#### GIVEN PROBLEM
Reproduce the data below word for word, beginning with the line that contains "Sort trades by Symbol column header" and continuing through the line that contains "(x=574, y=448)".

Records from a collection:
START

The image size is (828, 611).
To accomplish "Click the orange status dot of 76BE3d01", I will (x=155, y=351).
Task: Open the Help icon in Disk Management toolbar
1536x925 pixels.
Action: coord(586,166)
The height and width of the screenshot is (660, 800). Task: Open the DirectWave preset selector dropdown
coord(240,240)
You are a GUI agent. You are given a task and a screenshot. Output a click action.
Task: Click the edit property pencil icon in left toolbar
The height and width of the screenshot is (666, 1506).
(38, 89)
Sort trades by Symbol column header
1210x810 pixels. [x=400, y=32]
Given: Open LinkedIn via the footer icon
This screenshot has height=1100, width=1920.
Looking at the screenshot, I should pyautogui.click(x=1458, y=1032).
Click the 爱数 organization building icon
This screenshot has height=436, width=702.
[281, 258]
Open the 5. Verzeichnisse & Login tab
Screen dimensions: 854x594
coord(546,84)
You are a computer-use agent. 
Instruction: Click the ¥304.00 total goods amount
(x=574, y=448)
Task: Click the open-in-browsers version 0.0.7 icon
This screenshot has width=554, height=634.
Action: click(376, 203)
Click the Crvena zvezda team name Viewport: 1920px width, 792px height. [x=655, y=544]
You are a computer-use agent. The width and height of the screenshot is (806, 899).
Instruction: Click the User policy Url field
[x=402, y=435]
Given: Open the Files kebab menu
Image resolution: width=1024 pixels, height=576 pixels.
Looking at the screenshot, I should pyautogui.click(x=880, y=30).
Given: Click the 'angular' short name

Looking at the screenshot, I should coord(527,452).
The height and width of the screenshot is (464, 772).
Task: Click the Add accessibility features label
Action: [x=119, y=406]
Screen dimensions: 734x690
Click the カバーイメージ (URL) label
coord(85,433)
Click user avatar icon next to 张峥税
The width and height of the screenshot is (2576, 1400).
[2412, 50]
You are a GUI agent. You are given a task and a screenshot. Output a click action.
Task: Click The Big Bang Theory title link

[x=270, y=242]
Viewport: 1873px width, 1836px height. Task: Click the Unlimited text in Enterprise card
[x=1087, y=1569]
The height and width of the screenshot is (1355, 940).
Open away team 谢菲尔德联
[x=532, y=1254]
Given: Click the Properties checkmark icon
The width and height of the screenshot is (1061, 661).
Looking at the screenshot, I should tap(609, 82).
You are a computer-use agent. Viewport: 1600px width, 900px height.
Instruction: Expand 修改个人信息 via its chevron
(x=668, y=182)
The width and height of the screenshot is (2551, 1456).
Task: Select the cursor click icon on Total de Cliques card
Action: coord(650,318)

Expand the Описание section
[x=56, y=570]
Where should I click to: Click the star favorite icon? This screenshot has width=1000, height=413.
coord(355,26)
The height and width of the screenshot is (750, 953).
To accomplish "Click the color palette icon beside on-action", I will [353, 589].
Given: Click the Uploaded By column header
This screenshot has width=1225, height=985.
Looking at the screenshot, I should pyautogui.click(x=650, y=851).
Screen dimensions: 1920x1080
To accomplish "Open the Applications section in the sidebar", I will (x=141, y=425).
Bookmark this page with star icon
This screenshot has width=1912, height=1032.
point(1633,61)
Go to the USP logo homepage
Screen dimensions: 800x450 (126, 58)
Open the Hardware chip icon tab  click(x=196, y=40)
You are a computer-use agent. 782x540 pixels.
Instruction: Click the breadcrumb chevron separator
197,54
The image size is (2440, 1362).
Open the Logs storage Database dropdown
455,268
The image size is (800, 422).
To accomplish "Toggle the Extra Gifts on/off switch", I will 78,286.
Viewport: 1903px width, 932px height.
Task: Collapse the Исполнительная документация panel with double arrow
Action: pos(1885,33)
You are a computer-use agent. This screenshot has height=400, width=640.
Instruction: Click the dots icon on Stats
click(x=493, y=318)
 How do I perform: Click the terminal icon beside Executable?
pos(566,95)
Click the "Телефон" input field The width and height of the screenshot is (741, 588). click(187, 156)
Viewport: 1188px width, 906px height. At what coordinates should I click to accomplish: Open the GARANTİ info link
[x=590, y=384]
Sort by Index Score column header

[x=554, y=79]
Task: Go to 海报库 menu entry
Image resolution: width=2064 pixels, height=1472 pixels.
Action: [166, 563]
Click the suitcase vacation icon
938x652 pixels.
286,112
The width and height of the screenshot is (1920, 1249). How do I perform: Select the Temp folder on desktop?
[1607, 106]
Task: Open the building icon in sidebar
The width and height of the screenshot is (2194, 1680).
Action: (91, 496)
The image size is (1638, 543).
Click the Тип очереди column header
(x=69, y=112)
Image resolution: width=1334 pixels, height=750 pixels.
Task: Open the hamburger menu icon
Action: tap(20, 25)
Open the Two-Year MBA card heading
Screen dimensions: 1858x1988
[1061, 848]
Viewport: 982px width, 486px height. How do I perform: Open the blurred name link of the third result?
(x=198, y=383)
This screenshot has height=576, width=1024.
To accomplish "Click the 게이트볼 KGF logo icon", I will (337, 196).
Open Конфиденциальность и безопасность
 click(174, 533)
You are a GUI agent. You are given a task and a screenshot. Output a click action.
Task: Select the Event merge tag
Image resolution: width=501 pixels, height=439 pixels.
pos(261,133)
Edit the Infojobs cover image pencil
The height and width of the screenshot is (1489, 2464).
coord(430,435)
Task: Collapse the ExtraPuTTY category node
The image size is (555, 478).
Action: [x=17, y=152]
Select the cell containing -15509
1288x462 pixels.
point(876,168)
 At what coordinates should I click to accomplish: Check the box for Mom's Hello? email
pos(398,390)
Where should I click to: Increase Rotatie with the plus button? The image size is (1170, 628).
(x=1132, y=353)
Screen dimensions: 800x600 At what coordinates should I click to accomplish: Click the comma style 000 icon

END

#### SOLUTION BELOW
Sort trades by Symbol column header
1210x810 pixels. [x=400, y=32]
Given: Open LinkedIn via the footer icon
This screenshot has height=1100, width=1920.
Looking at the screenshot, I should pyautogui.click(x=1458, y=1032).
Click the 爱数 organization building icon
This screenshot has height=436, width=702.
[281, 258]
Open the 5. Verzeichnisse & Login tab
Screen dimensions: 854x594
coord(546,84)
You are a computer-use agent. 
Instruction: Click the ¥304.00 total goods amount
(x=574, y=448)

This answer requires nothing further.